# 8.1 Neurons as CLassifiers and Supervised Learning

### **Supervised Learning and Perceptrons**

1. **Classification Problem**:
   - **Task**: Given images, classify them as containing faces or not.
   - **Approach**: Use machine learning to find a hyperplane that separates the images into classes.

2. **Perceptron Model**:
   - **Basic Idea**: A perceptron sums its inputs, compares the sum to a threshold, and outputs a result based on this comparison.
   - **Mathematical Model**: If the weighted sum of inputs exceeds the threshold, the output is +1; otherwise, it’s -1.
   - **Geometric Interpretation**: The perceptron essentially defines a hyperplane (or a line in 2D) that separates classes.

3. **Learning in Perceptrons**:
   - **Objective**: Adjust weights and threshold to correctly classify inputs.
   - **Learning Rule**: Update weights based on the error between desired and actual outputs.
   - **Limitations**: Perceptrons can only classify linearly separable data. For more complex tasks, multilayer perceptrons (MLPs) are needed.

4. **Multilayer Perceptrons (MLPs)**:
   - **Structure**: Consist of multiple layers (input, hidden, and output layers).
   - **Function**: Can handle more complex, non-linear classification problems like XOR.
   - **Continuous Outputs**: Use functions like the sigmoid function for regression tasks, providing outputs in a continuous range.

5. **Training MLPs**:
   - **Backpropagation**: An algorithm used to minimize error by propagating errors backward through the network and adjusting weights accordingly.
   - **Gradient Descent**: Used to find the optimal weights by minimizing the error function.

6. **Application Example**:
   - **Truck Backing Simulation**: Demonstrates using MLPs for practical tasks like backing a truck into a loading dock, showing the training process and gradual improvement.


# 8.2 Reinforcement Learning: Predicting Rewards


1. **Reinforcement Learning (RL):** In RL, an agent (like Pavlov's dog) interacts with an environment and aims to maximize the cumulative future rewards. The agent learns by exploring actions and receiving feedback in the form of rewards or punishments.

2. **Pavlov’s Classical Conditioning:** Pavlov’s experiments with dogs showed that animals can learn to predict rewards based on stimuli (like a bell).
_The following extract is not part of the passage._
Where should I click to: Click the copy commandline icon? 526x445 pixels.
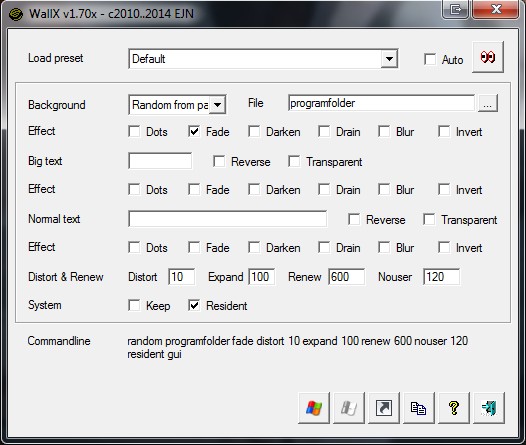419,408
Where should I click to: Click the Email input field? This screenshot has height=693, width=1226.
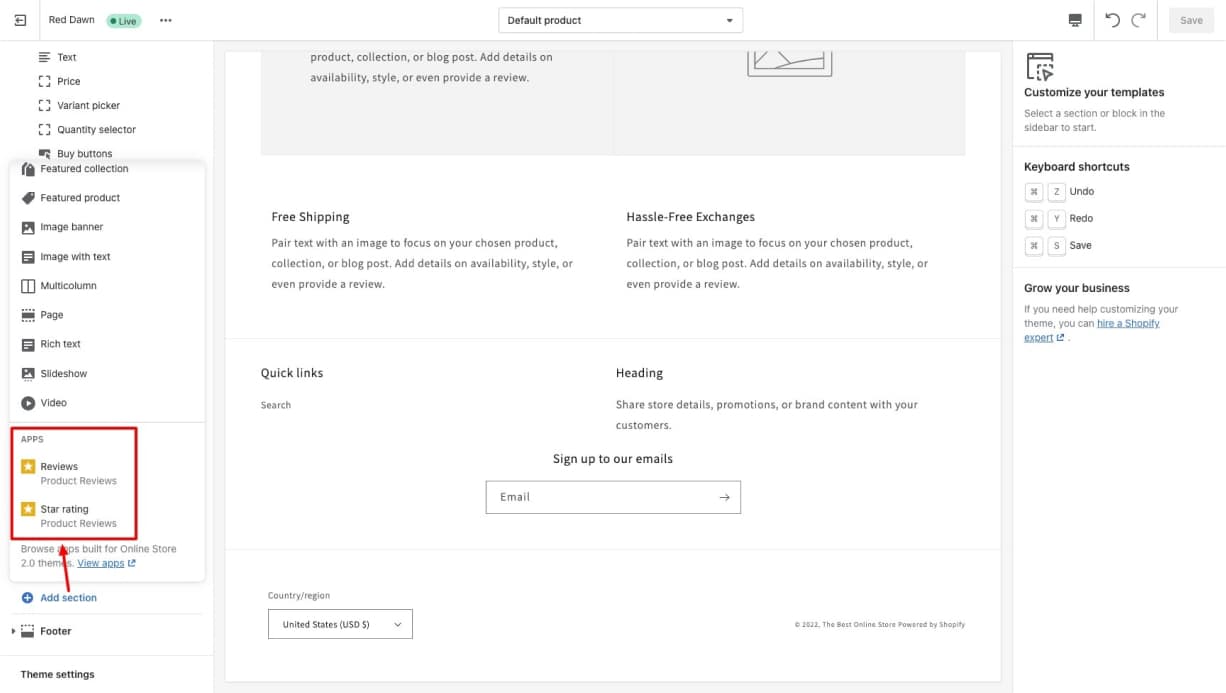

This prediction can lead to anticipatory responses, such as salivation.

3. **Temporal Difference (TD) Learning:** To predict future rewards, RL algorithms use TD learning, which updates predictions based on differences between successive predictions. Richard Bellman’s dynamic programming approach helps in recursively calculating these updates, handling the challenge of missing future rewards.

4. **Neuroscientific Insights:** Studies have shown that dopamine neurons in the ventral tegmental area (VTA) of the brain encode reward prediction errors. Before learning, these neurons respond strongly at the time of reward. After learning, they respond more to the predictive stimulus and less to the reward itself. This aligns with TD learning principles.

5. **Prediction Errors:** If a reward is omitted when expected, it results in a negative prediction error, leading to a decrease in neuron firing rates in the VTA. This reflects the discrepancy between expected and actual outcomes.


# 8.3 Reinforcement Learning: Time for Action!

1. **Reinforcement Learning Framework**:
   - The framework involves an agent interacting with an environment, where the agent observes the state, receives rewards, and takes actions. 
   - The goal is to learn a policy that maximizes the expected total future reward.

2. **Policy and Value**:
   - A policy ($\pi$) maps states to actions to maximize expected rewards.
   - The value of a state (or the expected reward for being in that state) is crucial for deciding which action to take.

3. **Example with the Rat**:
   - In a maze with varying food rewards, the rat needs to decide whether to go left or right at each location to maximize future rewards.
   - States are the locations in the maze, and actions are "go left" or "go right."
   - The expected reward for each state is computed based on the rewards of neighboring states.

4. **Temporal Difference Learning (TD Learning)**:
   - TD Learning is used to update the value of states based on the difference between predicted and actual rewards.
   - It helps the agent learn the value of each state as it explores the environment.

5. **Actor-Critic Learning**:
   - This algorithm has two components:
     - **Critic**: Evaluates the current policy by learning the value of states using TD Learning.
     - **Actor**: Selects actions based on a probabilistic policy that uses the Q-function (value of state-action pairs) and the softmax function to balance exploration and exploitation.
   - The algorithm learns an optimal policy by repeating the process of evaluating and improving the policy.

6. **Exploration vs. Exploitation**:
   - Initially, the agent explores various actions to learn about the environment.
   - Over time, it exploits the knowledge to choose actions that maximize rewards based on learned values.

7. **Application to Real-World Problems**:
   - Reinforcement learning has been applied to complex tasks like autonomous helicopter flight, showcasing its practical utility.

8. **Mapping to the Brain**:
   - There are theoretical parallels between reinforcement learning components and brain structures like the basal ganglia.